In an advisory update sent out by Maersk yesterday, the Danish shipping company said it understood no further talks between Hutchison Ports and Unite had occured. It thus seems highly likely that the strike will take place as planned:

“Since our last communication, we understand that talks between Hutchinson Ports and Unite the Union have not resumed. As such, the planned strike action from Sunday 21 August – Monday 29 August 2022 is still set to go ahead at this time.”

Maersk also confirmed that its AE6 MSC Sveva 227W, L02 Vilnia Maersk 234N and SLC Cosco Vietnam 229N services would not be docking at Felixstowe as planned. The first of those services will call at Felixstowe, but only after the strike has concluded, with the latter two stopping at London Gateway and Antwerp respectively. More details are available here.

The Port of Felixstowe has also issued an official statement on the strike, which reads as follows:

“Customers are advised that in the event of industrial action, the Port has in place a contingency plan designed to maximise our operational activity. The level of service we will be able to offer is subject to staff attendance on each shift. We apologise for any inconvenience potential Unite-led action will cause.”

In addition, the Road Haulage Association has provided its update on the situation.

“The port handles 40% (around 45k each week) of containers entering and leaving the UK. It’s therefore likely the strike will create delays to the supply chain of goods, including canned food, clothing and other consumer items,” said the RHA.

The RHA added that hauliers who are contracted to collect from Felixstowe will have to determine further action as necessary and seek guidance on conditions at the port.

“Traders will have to liaise with the hauliers to indicate if the freight has arrived or been diverted. It should be noted that even if containers have arrived there may be problems collection it,” reads the RHA’s advice.

An RHA spokesperson spokesperson also issued the following statement:

“The strike is inconvenient – but not disastrous for the port or its supply chains. The port and its customers are working together to minimise disruption. There will likely be inconvenience and some delays, but the port will continue to operate and so will UK associated supply chains.

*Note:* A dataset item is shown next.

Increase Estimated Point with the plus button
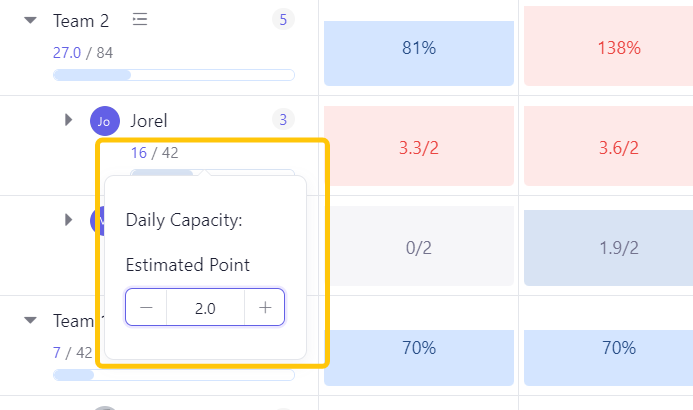 tap(265, 308)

We urge members to ensure they are prepared and will keep them informed of any relevant developments through our news and social media channels.”

Although disruption at the port is somewhat inevitable, the good news is that the 4-week average dwell time at Felixstowe is significantly lower that it was last December.

Analysis sent to Trans.INFO by supply chain visibility provider FourKites suggests that the average duration of ocean shipments could increase by 15%-20% at Felixstowe due to the strike – provided the impact is similar to strikes that took place at the ports of Melbourne, Sydney, Fremantle, and Montreal:

“FourKites expects port congestion to increase after the strike goes into effect this Sunday, as has been seen at other ports where workers strikes have occurred over the past few years. As FourKites has previously written, the average duration of ocean shipments increased by 15-50% at Melbourne, Sydney, Fremantle, and Montreal after workers strikes began. At these same ports, late shipments increased by 8-15%. Finally, FourKites saw the percentage of loads arriving within 2 days of the appointment time decrease from 33% to 21%, and the percentage of loads arriving >25 days after the appointment time increase from 11% to 22%.”